Variants and history
BERTScore introduced by Zhang et al. (2019). Variants:
- BaseBERT vs. SciBERT (domain-specific)
- Multilingual BERT for cross-lingual evaluation
- mBERTScore for multiple languages
- BERTScore with idf weighting down-weight common words
Shown to correlate better with human judgment than BLEU, ROUGE. Limitations: requires BERT model (not fully interpretable); slower than n-gram metrics; language-dependent.
When to use it
Use BERTScore when:
- Semantic equivalence matters (synonymy, paraphrasing)
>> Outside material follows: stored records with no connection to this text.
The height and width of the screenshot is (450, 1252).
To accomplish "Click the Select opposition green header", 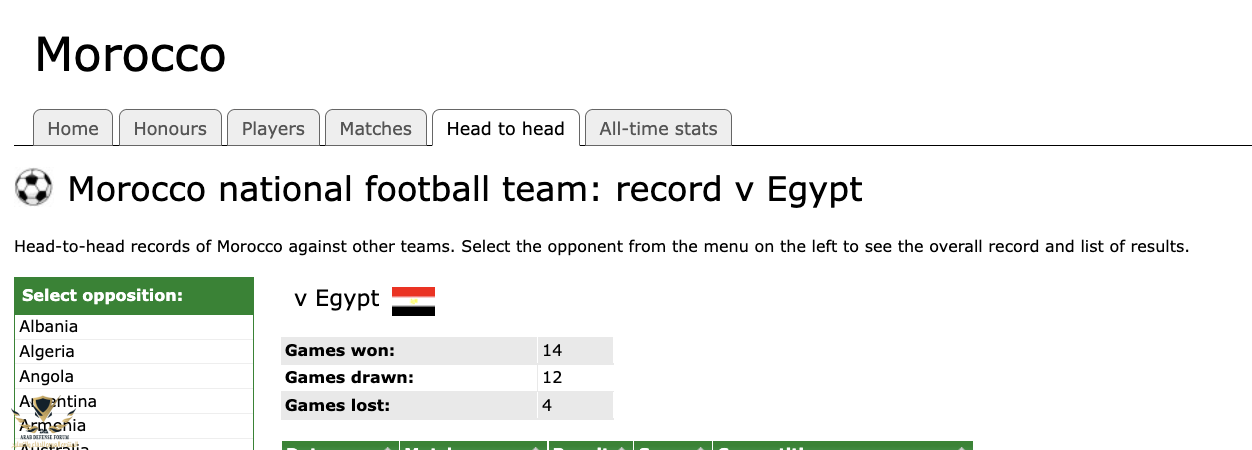I will click(134, 295).
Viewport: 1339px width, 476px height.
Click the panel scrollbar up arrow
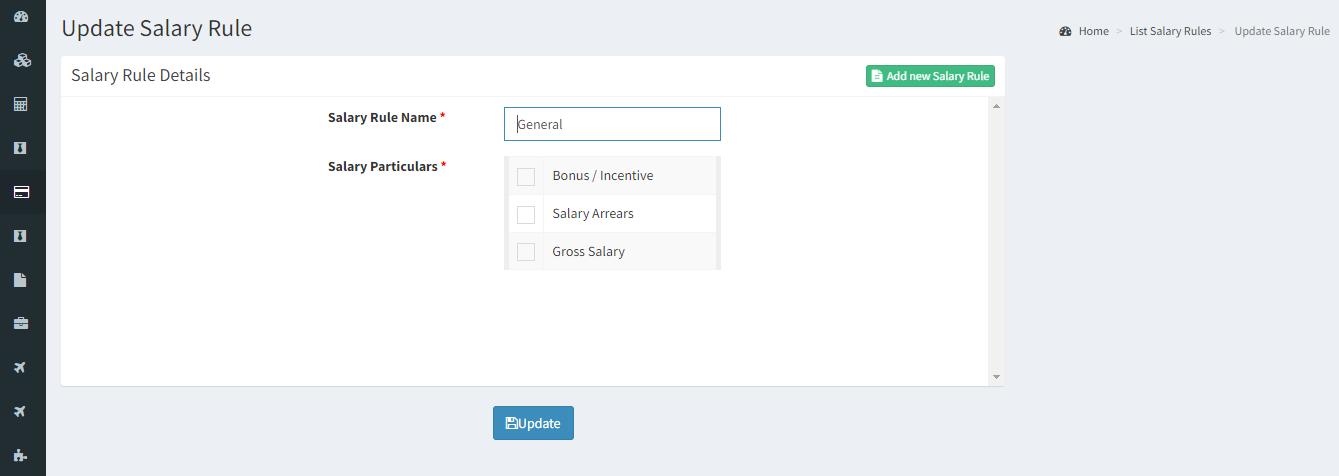tap(996, 105)
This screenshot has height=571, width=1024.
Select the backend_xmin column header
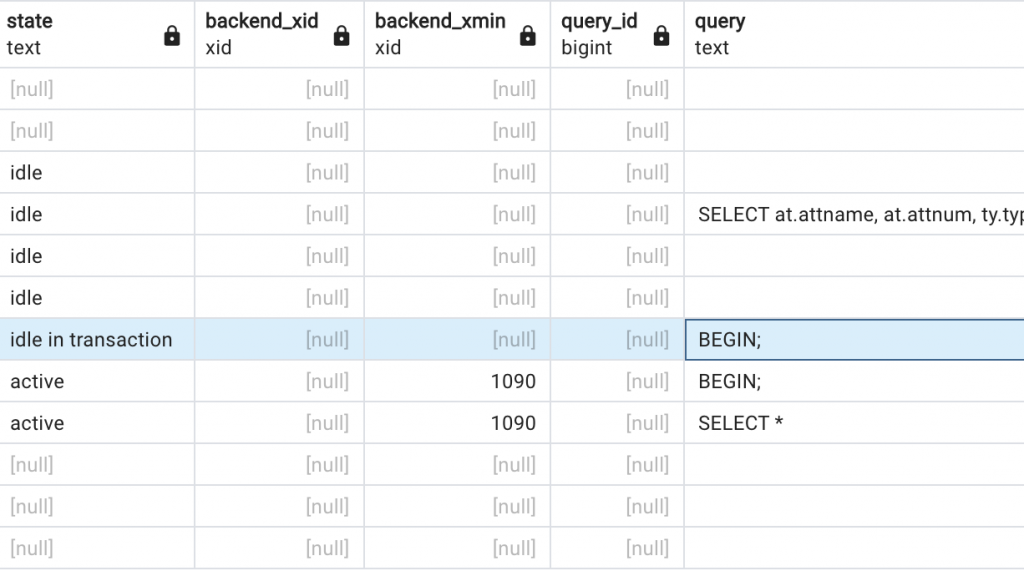coord(457,34)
- Evaluating generation tasks (translation, summarization, QA)
- Stronger human correlation needed than BLEU/ROUGE
- References may be paraphrases (not exact matches)
- Modern NLP evaluation expected
BERTScore slower than BLEU but captures meaning better. Combine with human evaluation for critical applications; good for automatic benchmarking.